Infectome analysis of bat kidneys from Yunnan province, China, reveals novel henipaviruses related to Hendra and Nipah viruses and prevalent bacterial and eukaryotic microbes

Abstract

Bats are natural reservoirs for a wide range of microorganisms, including many notable zoonotic pathogens. However, the composition of the infectome (i.e., the collection of viral, bacterial and eukaryotic microorganisms) within bat kidneys remains poorly understood. To address this gap, we performed meta-transcriptomic sequencing on kidney tissues from 142 bats, spanning ten species sampled at five locations in Yunnan province, China. This analysis identified 22 viral species, including 20 novel viruses, two of which represented newly discovered henipaviruses closely related to the highly pathogenic Hendra and Nipah viruses. These henipaviruses were found in the kidneys of bats inhabiting an orchard near villages, raising concerns about potential fruit contamination via bat urine and transmission risks to livestock or humans. Additionally, we identified a novel protozoan parasite, tentatively named Klossiella yunnanensis, along with two highly abundant bacterial species, one of which is a newly discovered species-Flavobacterium yunnanensis. These findings broaden our understanding of the bat kidney infectome, underscore critical zoonotic threats, and highlight the need for comprehensive, full-spectrum microbial analyses of previously understudied organs to better assess spillover risks from bat populations.

Fig 1. Bat kidney sampling and species identification.

(A) Map showing the five sampling locations in Yunnan province, China, with nearby countries (Myanmar, Laos, Vietnam, Thailand, Cambodia, and Malaysia) shown for reference. Pie charts indicate the species composition of the bats sampled at each site. The basemap shapefile used in ArcGIS was obtained from the publicly available GADM data set (https://gadm.org/download_country.html). (B) Unrooted phylogenetic tree inferred from full-length COX1 gene sequences of bat kidney samples analyzed in this study. Colors correspond to different bat species, matching the color scheme used in the pie charts. Branch lengths are scaled to the number of nucleotide substitutions per site.

Fig 2. Overview of the bat kidney infectome.

(A) Numbers of total reads (light blue) and microbial reads (orange) for each library. (B) Number of viral, bacterial, and eukaryotic microbial species detected, with color schemes corresponding to those used in panel C. (C) Heatmap illustrating the distribution and relative abundance of viral, bacterial, and eukaryotic microbes, represented as RNA abundance (RPM: reads per million non-rRNA reads) in each library.

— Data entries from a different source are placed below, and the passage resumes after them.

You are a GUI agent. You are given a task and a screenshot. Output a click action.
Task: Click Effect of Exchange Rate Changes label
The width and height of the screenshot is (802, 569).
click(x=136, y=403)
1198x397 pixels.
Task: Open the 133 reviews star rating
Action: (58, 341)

Host species and orders are labeled at the top and color-coded according to their respective categories.

Fig 3. Phylogenetic diversity of viruses identified in this study.

Phylogenetic trees of viruses from 12 virus families estimated using the maximum likelihood method based on conserved protein sequences (RdRp for RNA viruses, NS1 for Parvoviridae, and DNA polymerase for Hepadnaviridae). Colored dots on the trees, corresponding to host genera as indicated in the legend, represent viral species identified in this study. Red stars mark members of known mammal-associated viral lineages. All trees are mid-pointed rooted for clarity only with horizontal branch lengths depicting the number of amino acid substitutions per site.

Fig 4. Characterization of the novel henipavirus species examined in this study.

(A) Genome organization and sequencing coverage of two novel henipavirus species. Coverage across the full-length genome is displayed, with open reading frames (ORFs) depicted as colored arrows below the coverage plots. Regions confirmed by Sanger sequencing for Yunnan bat henipavirus 1 are marked with a red bar beneath the coverage graph. (B) Maximum likelihood phylogenetic trees estimated using amino acid sequences of each gene within the genus Henipavirus, rooted with J-virus. Color blocks indicate different species groups, and newly identified viruses are marked with solid red circles. All trees are mid-pointed rooted for clarity only with horizontal branch lengths depicting the number of amino acid substitutions per site.

Fig 5. Gene expression profiles, prevalence and identification of the two bacterial microbes.

(A) Maximum likelihood phylogenetic tree of the genus Flavobacterium, constructed using the rpoB gene. (B) Maximum likelihood phylogenetic tree of the genus Phyllobacterium, constructed using the groEL gene. (C) Top 25 expressed genes (measured in RPM) for Flavobacterium yunnanensis and Phyllobacterium calauticae in pools YNBS16 and YNBS01, respectively (left panel), compared with their expression in other positive pools (right panel).

Fig 6. Identification and characterization of a eukaryotic microbe.

(A, B) Phylogenetic trees of Klossiella, estimated using nucleotide sequences of the cox1 gene (a) and cytb gene (b). Colored dots indicate newly identified eukaryotic species, with colors corresponding to host genera. (C) Transcriptomic profiles of the Klossiella mitochondrion, represented as RPM, across positive pools. (D) Spearman’s correlation analysis showing the relationship between the total relative abundance (RPM) of totiviruses, narnaviruses, and Klossiella yunnanensis.